══ Data records
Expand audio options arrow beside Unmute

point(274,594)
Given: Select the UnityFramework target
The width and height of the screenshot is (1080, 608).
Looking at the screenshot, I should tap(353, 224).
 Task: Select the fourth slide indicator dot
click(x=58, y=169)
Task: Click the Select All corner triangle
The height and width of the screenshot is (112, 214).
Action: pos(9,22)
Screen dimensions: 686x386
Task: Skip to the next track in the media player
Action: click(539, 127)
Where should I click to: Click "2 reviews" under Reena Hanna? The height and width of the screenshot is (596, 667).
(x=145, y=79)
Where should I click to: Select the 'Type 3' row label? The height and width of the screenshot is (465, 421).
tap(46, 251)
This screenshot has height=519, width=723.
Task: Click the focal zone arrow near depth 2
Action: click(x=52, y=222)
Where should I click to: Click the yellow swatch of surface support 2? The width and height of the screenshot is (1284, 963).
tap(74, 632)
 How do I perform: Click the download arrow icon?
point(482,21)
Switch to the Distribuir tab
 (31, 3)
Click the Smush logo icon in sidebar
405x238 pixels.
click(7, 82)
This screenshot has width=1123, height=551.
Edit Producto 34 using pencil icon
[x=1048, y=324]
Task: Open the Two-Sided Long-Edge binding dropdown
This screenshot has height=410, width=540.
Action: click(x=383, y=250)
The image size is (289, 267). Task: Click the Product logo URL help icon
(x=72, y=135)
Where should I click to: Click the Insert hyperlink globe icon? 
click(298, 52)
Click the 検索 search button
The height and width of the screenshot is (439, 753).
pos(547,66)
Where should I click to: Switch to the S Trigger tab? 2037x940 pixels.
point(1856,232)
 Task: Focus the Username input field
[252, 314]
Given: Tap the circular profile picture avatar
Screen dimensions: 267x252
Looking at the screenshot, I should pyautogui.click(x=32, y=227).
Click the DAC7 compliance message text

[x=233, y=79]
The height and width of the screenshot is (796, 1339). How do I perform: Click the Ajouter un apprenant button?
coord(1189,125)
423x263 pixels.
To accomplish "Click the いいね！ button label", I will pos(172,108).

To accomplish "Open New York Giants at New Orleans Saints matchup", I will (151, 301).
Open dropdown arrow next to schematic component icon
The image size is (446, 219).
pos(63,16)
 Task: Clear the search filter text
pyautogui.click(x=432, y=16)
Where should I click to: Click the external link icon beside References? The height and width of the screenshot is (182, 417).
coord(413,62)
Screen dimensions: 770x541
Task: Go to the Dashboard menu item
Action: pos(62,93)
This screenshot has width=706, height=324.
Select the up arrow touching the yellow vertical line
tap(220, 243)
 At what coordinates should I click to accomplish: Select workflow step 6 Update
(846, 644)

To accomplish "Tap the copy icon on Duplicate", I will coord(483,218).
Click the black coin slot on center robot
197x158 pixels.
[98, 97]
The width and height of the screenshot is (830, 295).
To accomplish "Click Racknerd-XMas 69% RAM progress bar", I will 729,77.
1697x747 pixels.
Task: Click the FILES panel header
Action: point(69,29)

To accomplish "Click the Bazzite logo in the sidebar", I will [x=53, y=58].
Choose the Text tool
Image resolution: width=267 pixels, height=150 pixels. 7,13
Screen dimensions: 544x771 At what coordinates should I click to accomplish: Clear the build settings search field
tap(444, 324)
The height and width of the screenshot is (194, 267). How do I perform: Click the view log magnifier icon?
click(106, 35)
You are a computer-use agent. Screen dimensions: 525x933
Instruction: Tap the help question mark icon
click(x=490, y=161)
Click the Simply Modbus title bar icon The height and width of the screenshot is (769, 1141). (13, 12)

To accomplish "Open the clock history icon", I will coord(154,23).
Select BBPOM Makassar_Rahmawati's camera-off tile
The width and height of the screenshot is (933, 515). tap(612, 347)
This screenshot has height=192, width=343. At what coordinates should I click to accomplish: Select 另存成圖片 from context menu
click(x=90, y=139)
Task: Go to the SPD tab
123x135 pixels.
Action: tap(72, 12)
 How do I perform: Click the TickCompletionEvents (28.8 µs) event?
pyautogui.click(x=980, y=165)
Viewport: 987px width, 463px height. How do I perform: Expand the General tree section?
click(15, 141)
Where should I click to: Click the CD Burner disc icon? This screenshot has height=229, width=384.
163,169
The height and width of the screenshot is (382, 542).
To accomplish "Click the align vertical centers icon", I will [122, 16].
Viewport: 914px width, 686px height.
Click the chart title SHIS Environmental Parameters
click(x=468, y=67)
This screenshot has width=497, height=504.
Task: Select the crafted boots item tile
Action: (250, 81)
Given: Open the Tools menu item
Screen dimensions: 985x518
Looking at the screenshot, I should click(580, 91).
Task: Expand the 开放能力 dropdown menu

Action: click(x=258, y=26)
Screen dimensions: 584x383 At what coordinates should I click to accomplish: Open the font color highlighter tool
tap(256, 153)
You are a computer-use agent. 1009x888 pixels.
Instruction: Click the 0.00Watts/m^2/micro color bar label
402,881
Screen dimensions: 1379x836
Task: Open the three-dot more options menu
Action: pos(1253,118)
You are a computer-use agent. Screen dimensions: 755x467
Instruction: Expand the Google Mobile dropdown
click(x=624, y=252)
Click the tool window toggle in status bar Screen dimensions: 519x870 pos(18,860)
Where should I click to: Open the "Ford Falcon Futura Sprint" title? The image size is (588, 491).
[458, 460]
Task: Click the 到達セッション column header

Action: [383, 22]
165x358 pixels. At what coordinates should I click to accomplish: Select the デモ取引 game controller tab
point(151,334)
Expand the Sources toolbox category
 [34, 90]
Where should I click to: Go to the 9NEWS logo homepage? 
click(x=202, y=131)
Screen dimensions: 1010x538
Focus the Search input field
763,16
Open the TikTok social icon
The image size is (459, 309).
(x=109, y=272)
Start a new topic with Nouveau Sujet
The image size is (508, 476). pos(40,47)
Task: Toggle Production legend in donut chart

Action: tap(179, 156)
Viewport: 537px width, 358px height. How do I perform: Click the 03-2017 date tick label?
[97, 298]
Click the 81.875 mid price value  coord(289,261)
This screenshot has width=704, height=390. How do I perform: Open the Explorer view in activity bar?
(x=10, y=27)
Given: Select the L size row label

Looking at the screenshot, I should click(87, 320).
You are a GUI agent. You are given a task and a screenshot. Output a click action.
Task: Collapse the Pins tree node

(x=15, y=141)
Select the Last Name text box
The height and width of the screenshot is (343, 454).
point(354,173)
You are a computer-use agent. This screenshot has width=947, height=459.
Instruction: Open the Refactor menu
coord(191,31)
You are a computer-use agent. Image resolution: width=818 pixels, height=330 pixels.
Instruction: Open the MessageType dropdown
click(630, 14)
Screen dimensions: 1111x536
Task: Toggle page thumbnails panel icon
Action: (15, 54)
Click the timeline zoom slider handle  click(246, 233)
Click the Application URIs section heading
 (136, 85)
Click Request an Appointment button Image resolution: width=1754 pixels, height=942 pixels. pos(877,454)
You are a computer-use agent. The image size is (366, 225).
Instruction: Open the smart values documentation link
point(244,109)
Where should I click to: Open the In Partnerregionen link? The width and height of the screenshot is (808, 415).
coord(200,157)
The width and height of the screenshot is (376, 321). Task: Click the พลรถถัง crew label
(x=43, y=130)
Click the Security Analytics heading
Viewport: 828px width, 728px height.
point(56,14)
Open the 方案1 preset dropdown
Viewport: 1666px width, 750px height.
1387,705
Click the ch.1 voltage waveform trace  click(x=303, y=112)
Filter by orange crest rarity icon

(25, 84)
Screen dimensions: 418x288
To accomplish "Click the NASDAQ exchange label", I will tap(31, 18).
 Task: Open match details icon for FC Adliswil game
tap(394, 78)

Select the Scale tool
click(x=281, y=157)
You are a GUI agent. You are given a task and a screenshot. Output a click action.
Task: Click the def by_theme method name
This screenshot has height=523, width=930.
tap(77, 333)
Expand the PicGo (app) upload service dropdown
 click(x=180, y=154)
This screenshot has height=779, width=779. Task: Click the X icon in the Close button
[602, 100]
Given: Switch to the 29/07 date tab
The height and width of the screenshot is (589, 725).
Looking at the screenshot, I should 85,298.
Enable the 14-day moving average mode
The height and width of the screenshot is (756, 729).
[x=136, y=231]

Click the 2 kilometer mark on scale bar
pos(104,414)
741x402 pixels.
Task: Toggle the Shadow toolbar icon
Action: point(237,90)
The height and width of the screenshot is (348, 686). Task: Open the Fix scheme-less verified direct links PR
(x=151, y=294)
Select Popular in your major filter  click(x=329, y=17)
════
> _Problem_
Filter the entries and copy each line with "agent".

> _Written response_
You are a computer-use agent. Screen dimensions: 525x933
You are a computer-use agent. 1009x888 pixels.
You are a computer-use agent. Screen dimensions: 755x467
You are a GUI agent. You are given a task and a screenshot. Output a click action.
You are a computer-use agent. This screenshot has width=947, height=459.
You are a computer-use agent. Image resolution: width=818 pixels, height=330 pixels.
You are a computer-use agent. The image size is (366, 225).
You are a GUI agent. You are given a task and a screenshot. Output a click action.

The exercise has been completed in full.